Aus Gesprächen mit Firmenchefs vor Ort wissen wir, dass diese oft nicht diejenigen Auszubildenden finden, die sie benötigen. Entweder weil es nicht genügend gibt, die bereit sind, eine Ausbildung zu beginnen (etwa im Handwerk, wo besonders körperliche Arbeit, oft im Freien, gefordert wird) oder weil die schulische Qualifikation nicht den Anforderungen der Unternehmen entspricht. Dabei seien Verdienstund Karrieremöglichkeiten nach einer Ausbildung durchaus gut. Wie kann man dieses Problem lösen?

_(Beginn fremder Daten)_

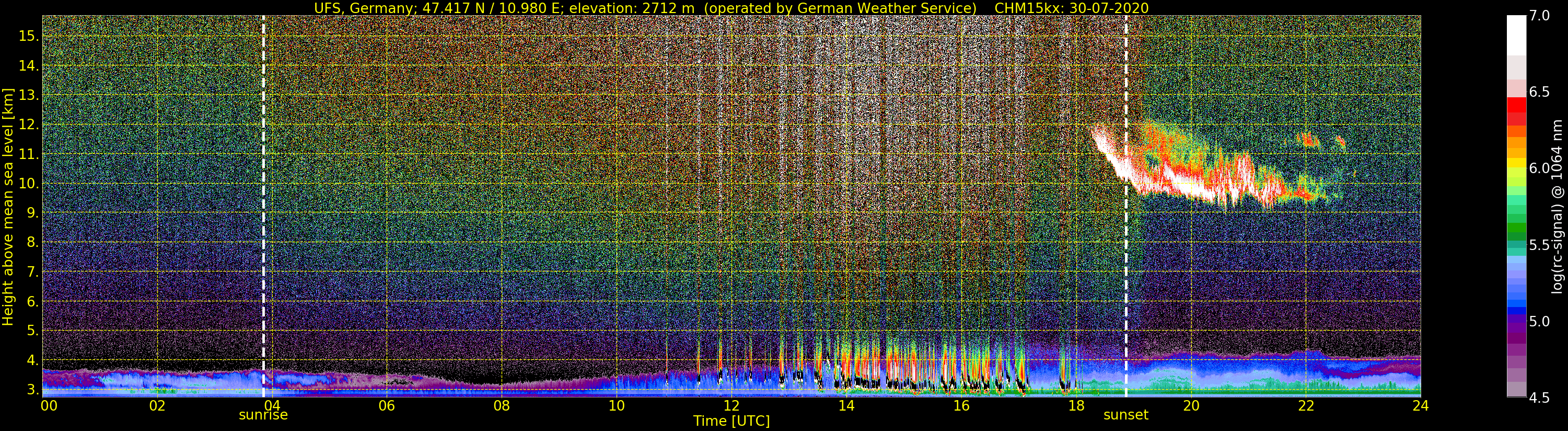Click the 15. height tick label
The height and width of the screenshot is (431, 1568).
(x=29, y=36)
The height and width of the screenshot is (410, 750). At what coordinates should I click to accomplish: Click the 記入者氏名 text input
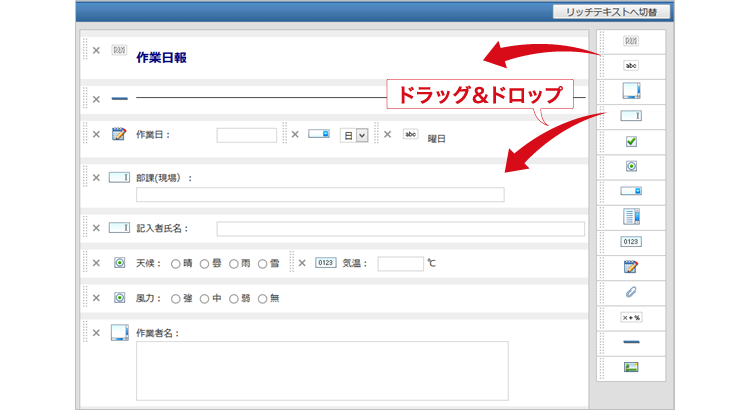[400, 229]
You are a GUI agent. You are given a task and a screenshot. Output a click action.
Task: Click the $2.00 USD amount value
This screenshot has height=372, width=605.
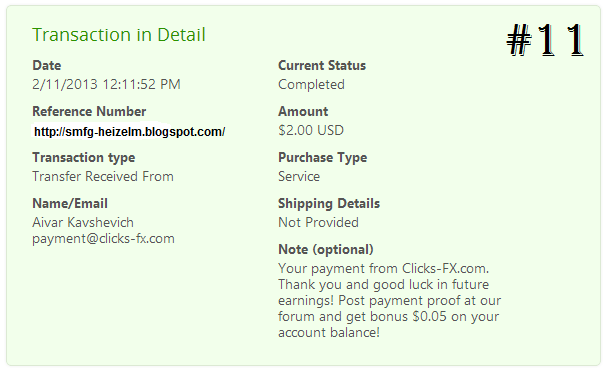point(311,130)
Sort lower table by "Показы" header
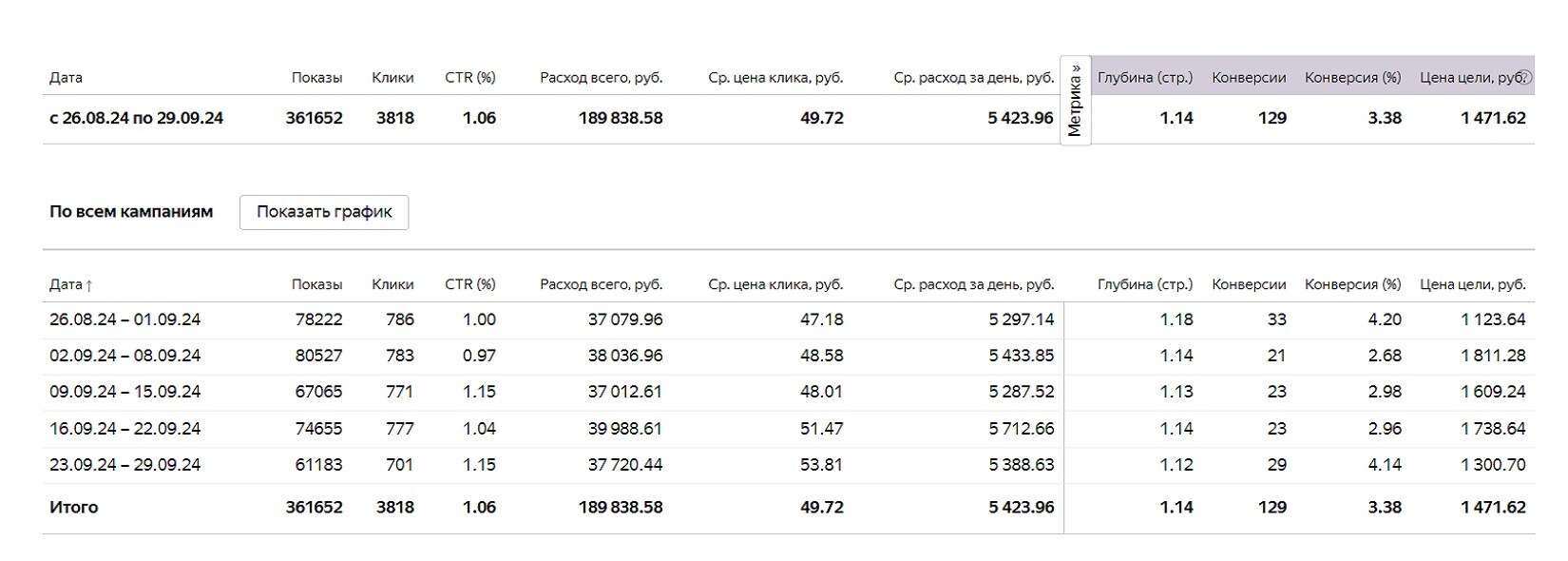The height and width of the screenshot is (561, 1568). [x=316, y=284]
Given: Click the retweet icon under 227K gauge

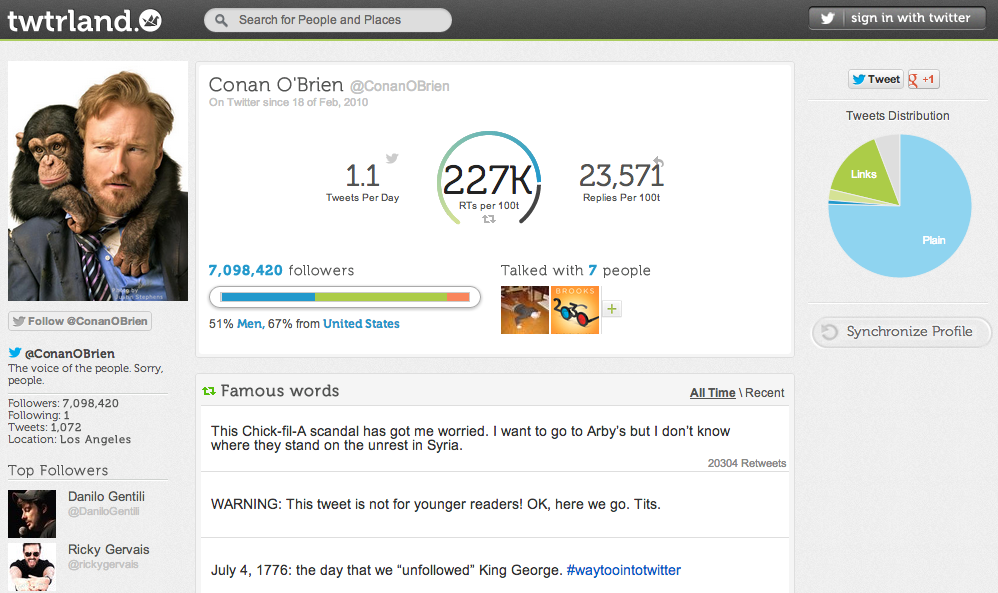Looking at the screenshot, I should coord(489,218).
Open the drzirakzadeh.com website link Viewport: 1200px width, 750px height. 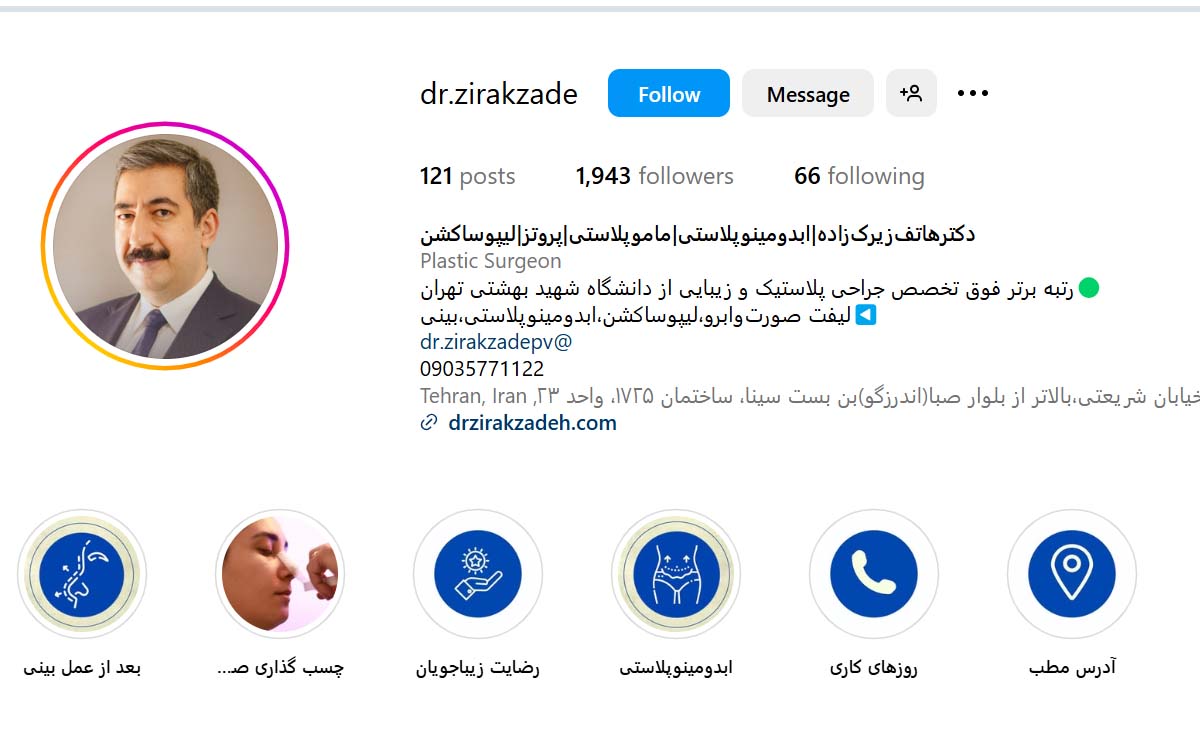click(x=532, y=423)
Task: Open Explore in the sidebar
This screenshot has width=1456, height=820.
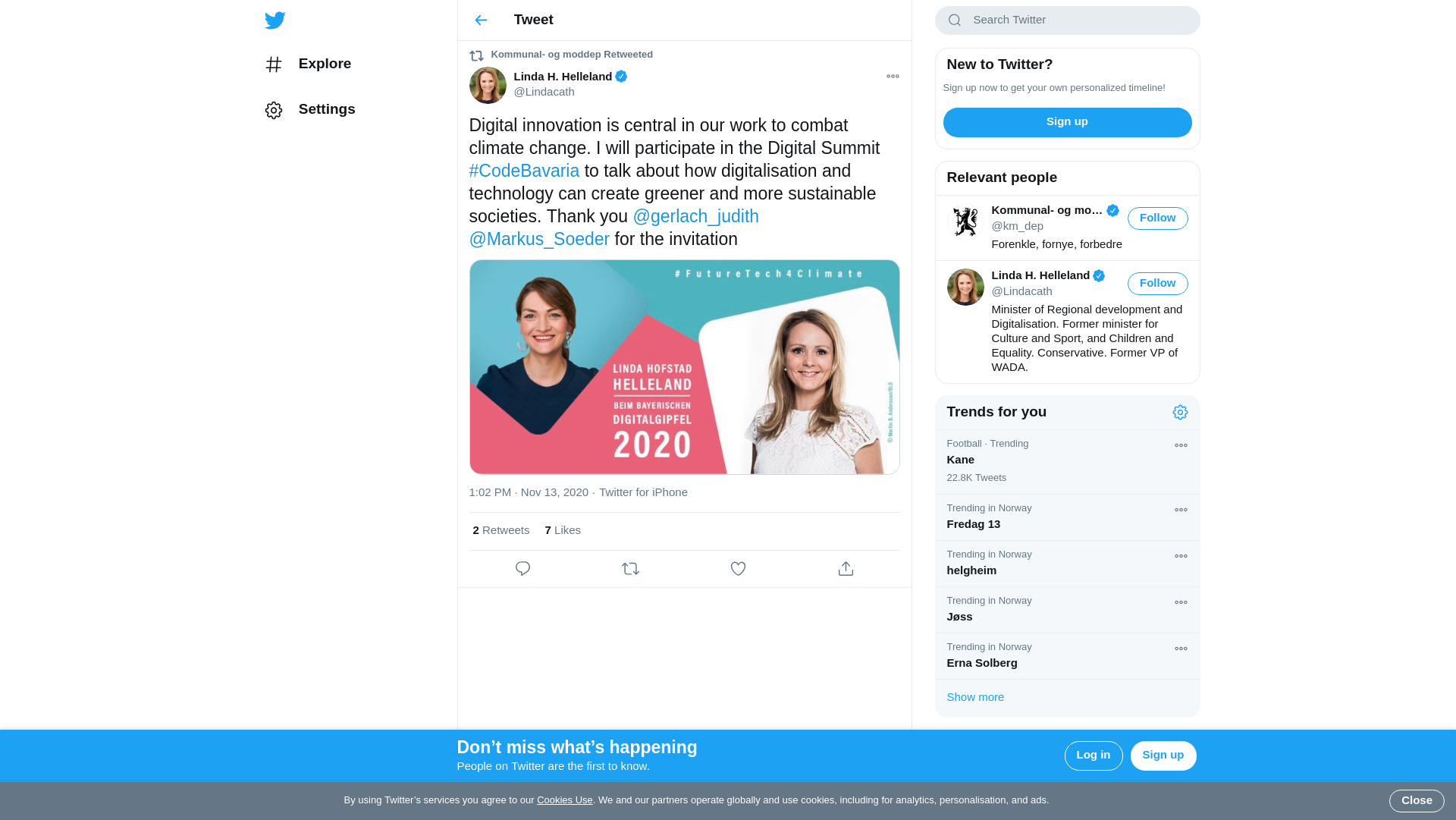Action: [308, 64]
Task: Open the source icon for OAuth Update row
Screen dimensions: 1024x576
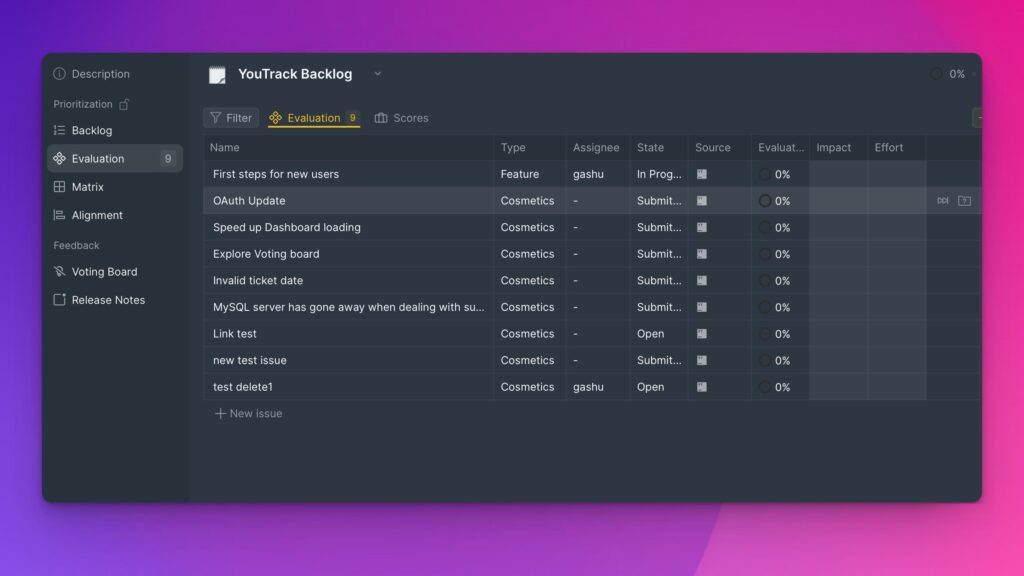Action: click(702, 200)
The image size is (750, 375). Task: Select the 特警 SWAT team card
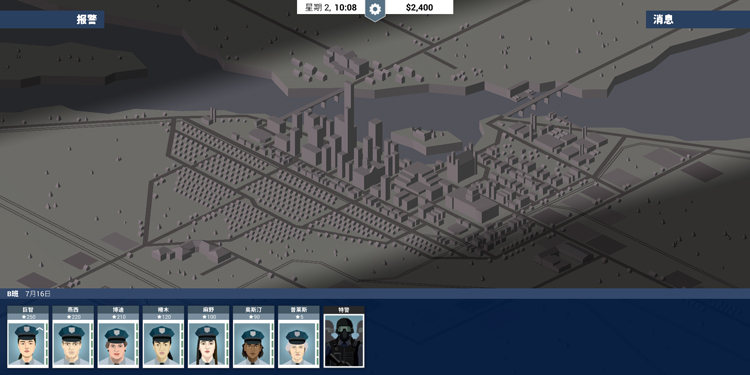[x=344, y=337]
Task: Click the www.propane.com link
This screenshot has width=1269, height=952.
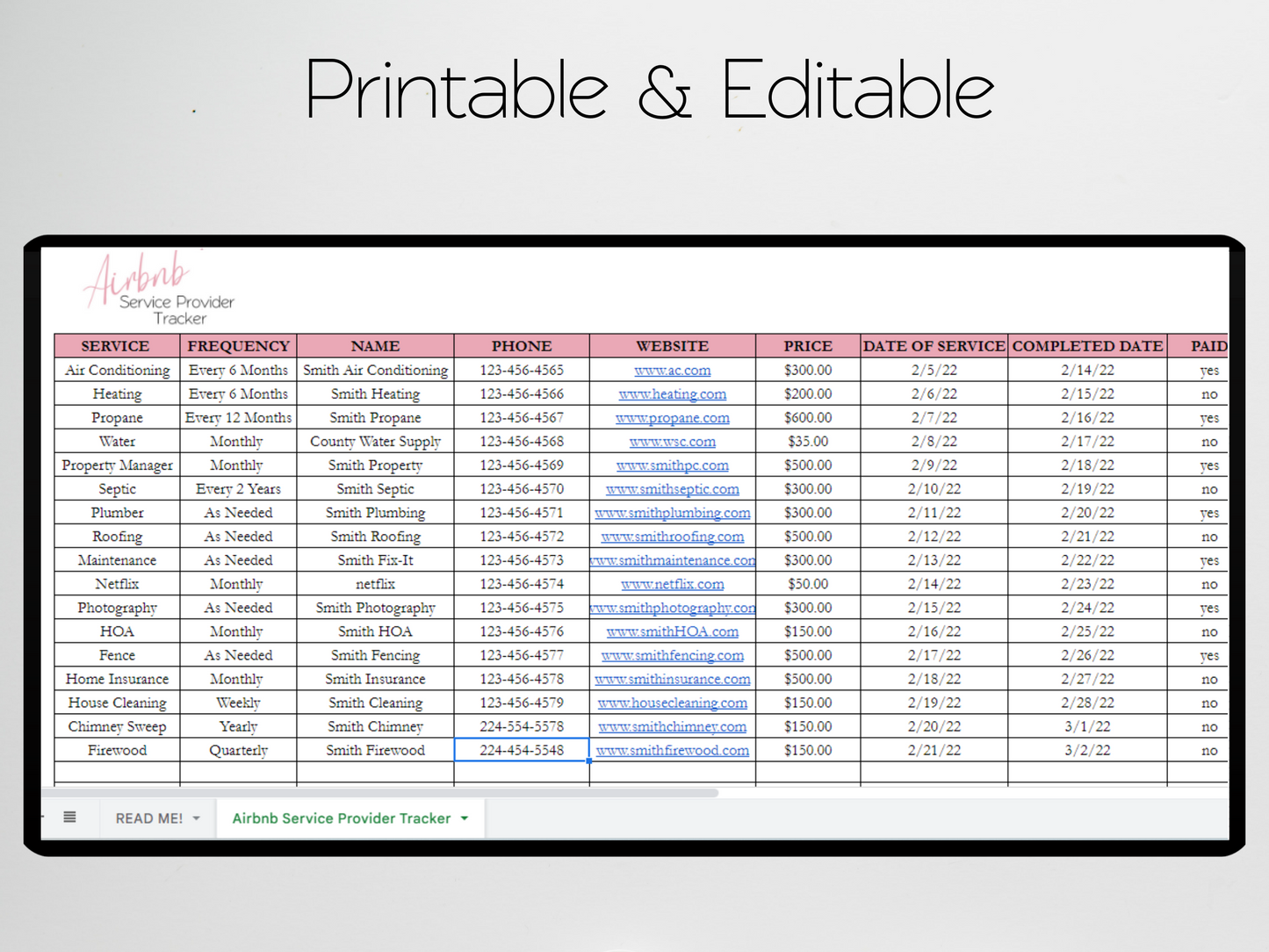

OSSYRA Diese Diskussion begleitet uns schon lange. Mein Eindruck, ist, dass die Firmen inzwischen Wege finden, damit umzugehen. Viele nutzen soziale Medien, um Auszubildende und Fachkräfte zu gewinnen. Wir als Agentur versuchen, die Arbeitgeber zusammenzubringen, etwa bei Unternehmerfrühstücken, damit sie sich austauschen und gegenseitig Lösungsmöglichkeiten aufzeigen können. Wir werben zudem dafür, Jugendliche im Rahmen einer Einstiegsqualifizierung als potenzielle Azubis kennenzulernen. Auch die Betriebe müssen sich umstellen, denn es gibt inzwischen mehr Ausbildungsplätze als Bewerber. Bachelor-abschluss und Meisterbrief sind nach dem Deutschen und Europäischen Qualifikationsrahmen gleichwertig. Vielleicht würde das Ansehen einiger Berufe wieder steigen, wenn das bekannter wäre.